Le fasi rialziste sui mercati non muoiono di vecchiaia

a cura di Allianz GI

Cresce l’agitazione tra gli investitori in merito alla possibile fine del “bull market”, oltre che all’interruzione del ciclo economico. Se si osservano le fasi rialziste dei mercati azionari dall’inizio degli anni Settanta a oggi, solo in quella che si è protratta dall’estate del 1982 al dicembre 1989 si sono registrate performance più consistenti (allora le quotazioni erano più che quintuplicate). In tal caso tuttavia il rally era stato leggermente più breve di quello attuale, che dura ormai 105 mesi, dopo lo scoppio della crisi immobiliare negli USA. E soltanto la bolla tecnologica esplosa nel 2000 si è protratta più a lungo, per oltre 116 mesi. Le tre altre fasi rialziste (all’inizio degli anni ’70, nella seconda metà degli anni ’70 e da fine 2002 all’autunno del 2007) sono state più brevi – commenta Hans-Jörg Naumer, Director Global Capital Markets & Thematic Research di AllianzGI.

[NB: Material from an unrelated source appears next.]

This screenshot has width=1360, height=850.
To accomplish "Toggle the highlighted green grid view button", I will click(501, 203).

È comprensibile che vi sia nervosismo sui mercati. Tra le ragioni vi sono anche le attese di uno scenario reflazionistico che potrebbe spingere la Federal Reserve ad adottare una linea più intransigente.

Permane inoltre il timore che la congiuntura globale abbia superato il picco, un’ipotesi a sostegno della quale viene citata l’inclinazione negativa della curva dei rendimenti USA. Effettivamente, in passato una simile struttura della curva ha rappresentato un indicatore anticipatore attendibile delle recessioni negli Stati Uniti, che da metà anni Cinquanta si verificano in media 16 mesi dopo l’inversione della curva, mentre l’indice di riferimento S&P 500 raggiunge il punto di massimo otto mesi dopo.

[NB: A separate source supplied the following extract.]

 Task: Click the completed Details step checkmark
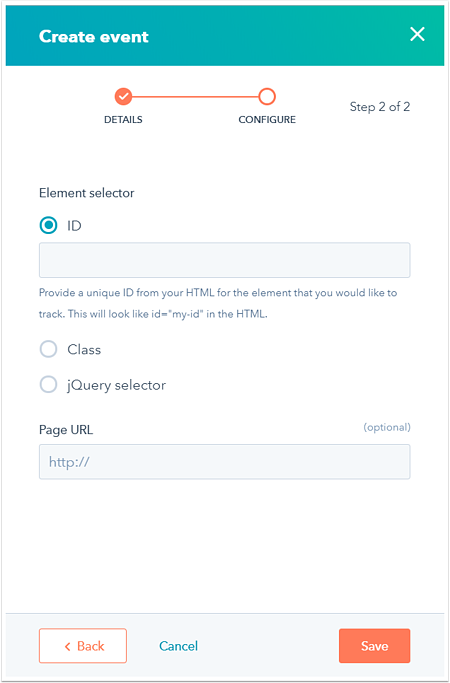coord(123,96)
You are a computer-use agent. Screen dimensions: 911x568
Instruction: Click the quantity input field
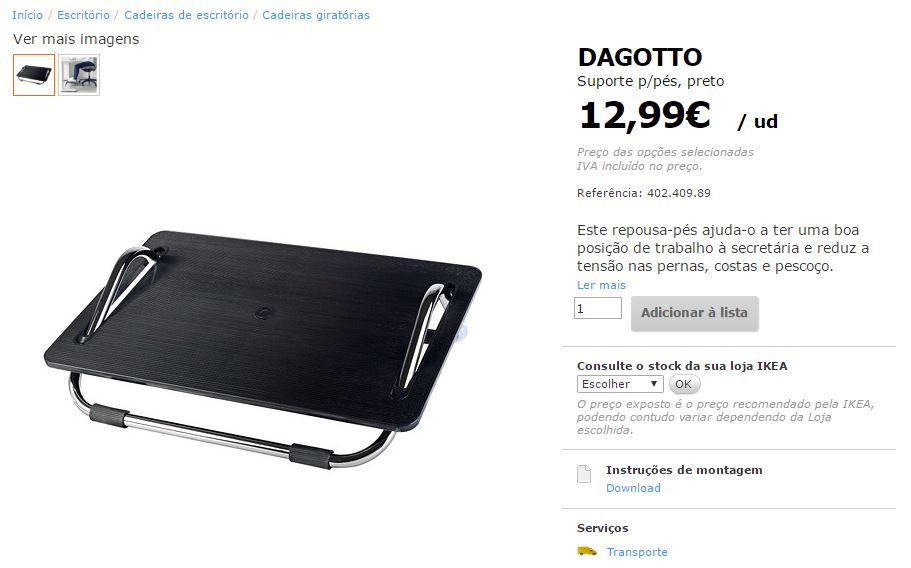[x=598, y=308]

Ma le fasi rialziste sui mercati “non muoiono di vecchiaia, non si accorgono nemmeno del tempo che passa”. Si esauriscono con la fine di una fase di ripresa economica, oppure quando la politica monetaria diventa sempre meno accomodante e troppo restrittiva.

In ogni caso, l’inclinazione negativa della curva rappresenta più che altro solo un segnale, che riflette un generale inasprimento delle condizioni monetarie e finanziarie nell’economia globale. Un segnale, ma non certo un fattore scatenante. Questo ruolo potrebbe spettare agli indicatori congiunturali, che al momento tuttavia sono ancora molto stabili. Tale situazione indica il passaggio alla fase successiva del ciclo economico, non una flessione congiunturale.

Se si considera il trend rialzista pressoché lineare degli ultimi dodici mesi, la recente correzione ha avuto un “effetto purificante”, per certi versi atteso dopo una prolungata fase di spensieratezza, che ci porta tuttavia a prevedere un generale aumento della volatilità.